While these many attempts at micro-management impose large costs and constraints on public school systems, they are often very ineffective as a way to monitor educational effectiveness, as measured by actual results. Any attempt at serious educational reform must, at the outset, recognize the utter futility of micro-management of processes as a means of improving educational outcomes.

To these institutional liabilities must be added liabilities in the attitudes of educators, politicians, parents, and the general public. Whatever the lofty rhetoric of the educational establishment, their actions clearly and consistently demonstrate their view of the school system as a place whose primary purpose is to provide employment for teachers and administrators, with students being a means to that end. Students are also treated as guinea pigs for social experiments and as targets for propaganda for world-saving causes (though if emotionalized superficiality could save the world, it would have been saved long ago). The desires of parents or the public to put the education of the students ahead of the career ambitions, or the psychological, ideological, or ego satisfactions of educators, are treated tactically as obstacles to be circumvented.

Among the external influences on educational policy, labor unions have historically been prominent in promoting laws extending the number of years that students must be kept in school—and out of the job market, where they would otherwise compete with the unions’ members. In short, students are to be warehoused in the public schools, for the benefit of others. Some parents also want students warehoused for a certain number of hours a day, as a baby-sitting service. Here too, the educational needs of the students are considered secondary, at best.

Politicians, the media, and the public too often want educational goals and results expressed in simple terms, even when those terms distort reality beyond recognition. Perennial focus on “the dropout problem” is a classic example. Reformers and the establishment alike express alarm at whatever percentage of high school students fail to stay on to graduation. Yet, clearly, every single person in the whole society drops out of education at some point. Otherwise, everyone would go on to get a Ph.D. and spend the rest of his life as a post-doctoral fellow on campus. The term “drop-out,” like so many other buzzwords, serves as an evasion of the need to address specifics—in this case, why it is better or worse for some people to terminate their education at different times.

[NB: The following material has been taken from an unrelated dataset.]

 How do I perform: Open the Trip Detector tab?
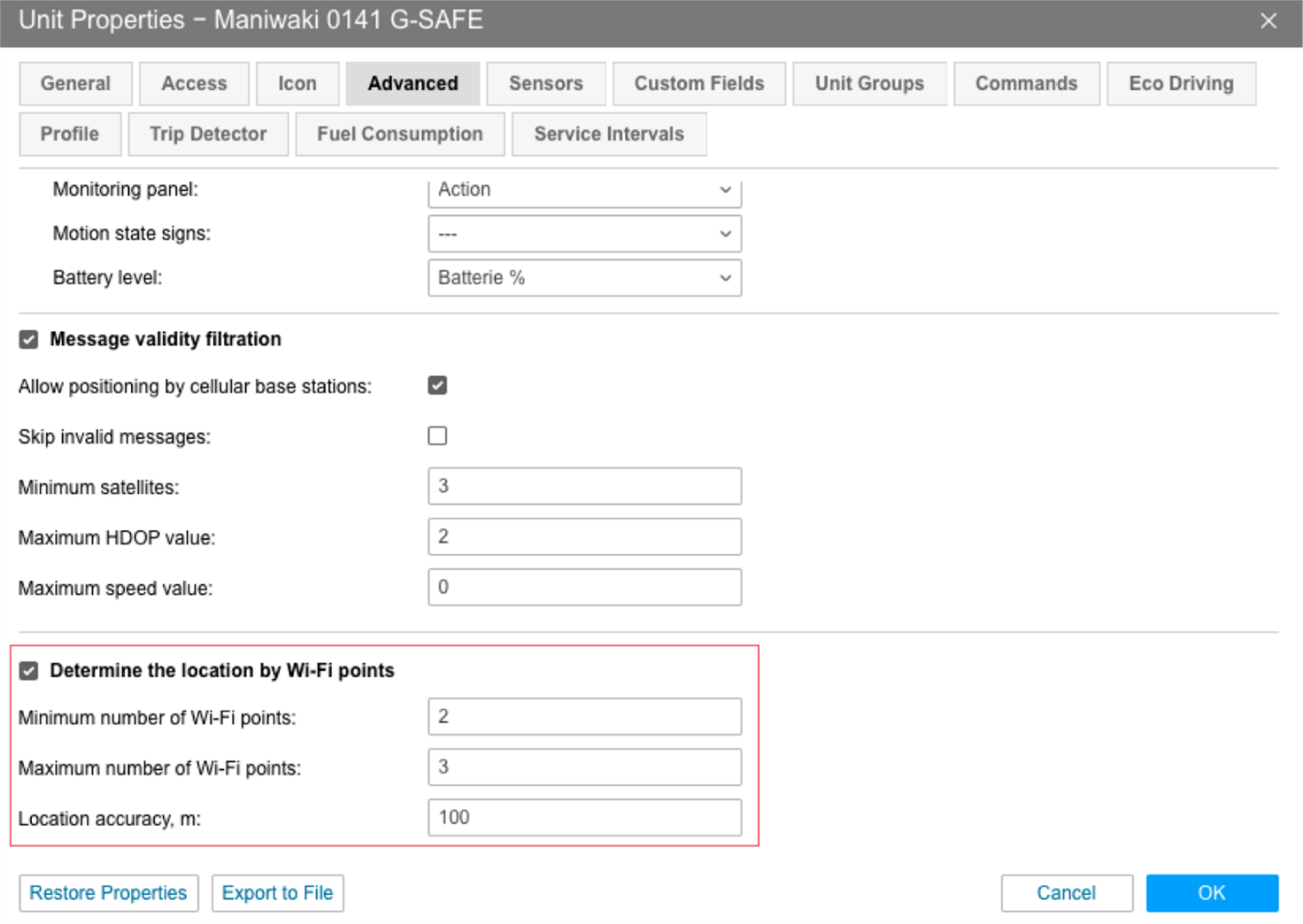[208, 134]
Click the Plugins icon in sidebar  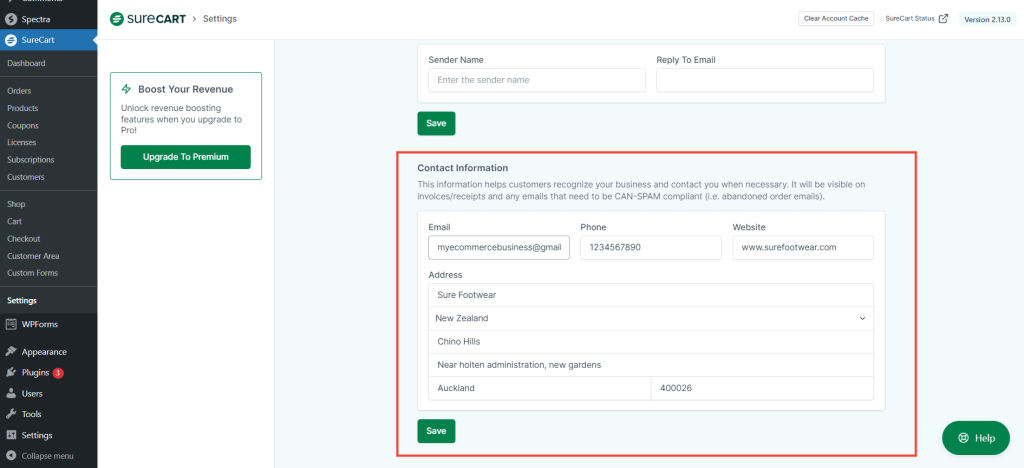10,373
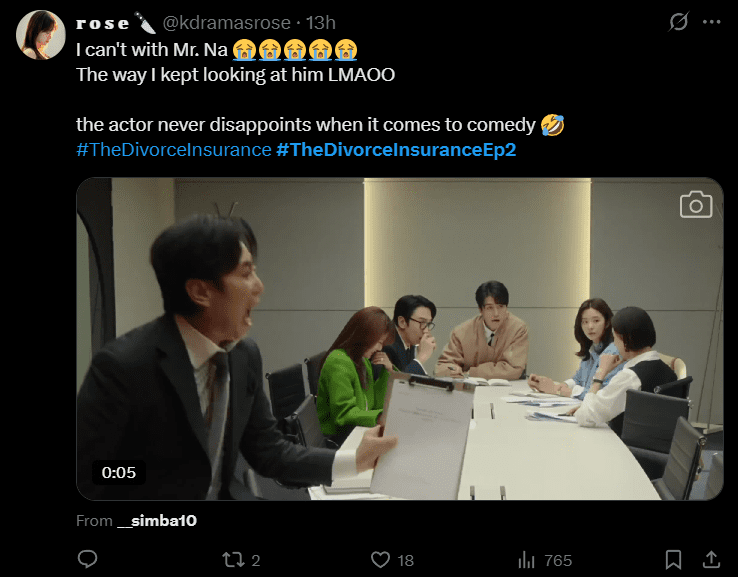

Many of those who drop out have already ceased to be serious students, if they ever were, and while in school not only absorb resources that are wasted on them, but also generate disorder, disruption, intimidation, and violence that jeopardize the education of others. If one is concerned with education, rather than with body count, there is a very serious question as to whether, or how much, public policy should be geared to reducing drop-out statistics. Yet, as long as those statistics remain politically potent, all sorts of ways will be found to keep students in school, regardless of what that means in terms of the education (or even physical safety) of other students.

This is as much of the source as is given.